Harder. The hardest you have ever blown your nose (Shawn is standing in the passenger door now, trying hard not to laugh, and I am sure he is seriously reconsidering this whole parenthood thing at this time.)
Again, harder I tell her. Now she is yelling at me about how hard she is blowing her nose, and she is very upset and scared and my yelling at her isnt helping.
Seriously, she is a piece of work at times. I am trying to think of the best way for me to calming ask Shawn where the nearest ER is located because I didnt think we would be able to get it out. I really didnt want to make that phone call to my mom either.....
Hi mom...yeah, things are good...no, we had to make a stop on our way to the hotel. We are at the ER because Piper got something shoved so far up her nose I cant get it out. I think we will make our flight unless they have to do surgery to remove it, I will let you know.
Yeah, that is not a phone call you want to make to Mimi.
Finally, she calms down enough to try again and she listens (or she is so pissed off at me) she blows really hard and I feel it, whatever it is, land in the napkin.
"YEAH"...she yells....."I can breathe out of this side of my nose again Mommy!!"
I look at the napkin to find out the offending object stuck up Piper's nose was the top portion of the napkin I had yanked out earlier. It was good sized and must have been jammed up into her sinus cavity because it was there....I could feel it, but I couldnt see it. After looking at the crumpled, ball of napkin and snot, I was amazed at how far she had it up there. I think Shawn was impressed and he states he is really happy because he has no idea where the nearest hospital is.
Great minds think alike, we both thought we would need professional help. I was thrilled I didnt have to call and explain to work that I missed my flight home because Piper had a napkin stuck up her nose.
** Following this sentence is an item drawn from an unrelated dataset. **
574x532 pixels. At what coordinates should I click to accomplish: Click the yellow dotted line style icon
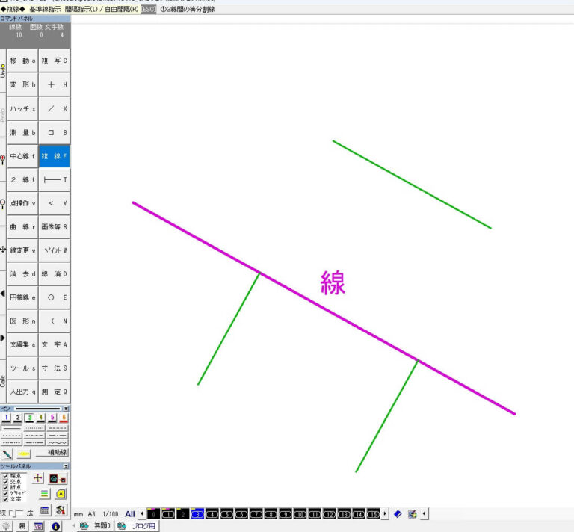click(x=24, y=453)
We started driving. Piper is back enthralled in her Dora movie, drinking her Dr. Pepper and eating her 2 hour hold chicken leg. We looked at each other and I said "welcome to the parenthood honey" and we started to laugh. This is the point in time where Piper interjected her opinion that if I had left the napkin in her nose and not pulled it out, none of this would have been a problem. Mom. (she ends everything with Mom. She uses it like puntucation.)
Of course it was my fault. Everything is my fault. I am the mom....duh.
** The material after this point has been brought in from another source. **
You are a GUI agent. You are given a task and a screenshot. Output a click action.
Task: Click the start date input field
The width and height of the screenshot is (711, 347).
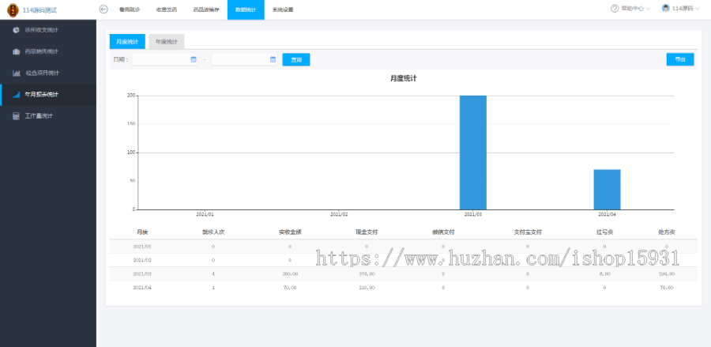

I wanted to share what is now referred to as "the incident" with everyone because at sometime, you child will stick something up their nose. Maybe a finger. Maybe a napkin. Maybe a marble or a barbie shoe. Regardless, most parents have been through it before, and our children all lived without any major, traumatic scars. Well....she may have scars inside her nose, but I will deal with that when I have to.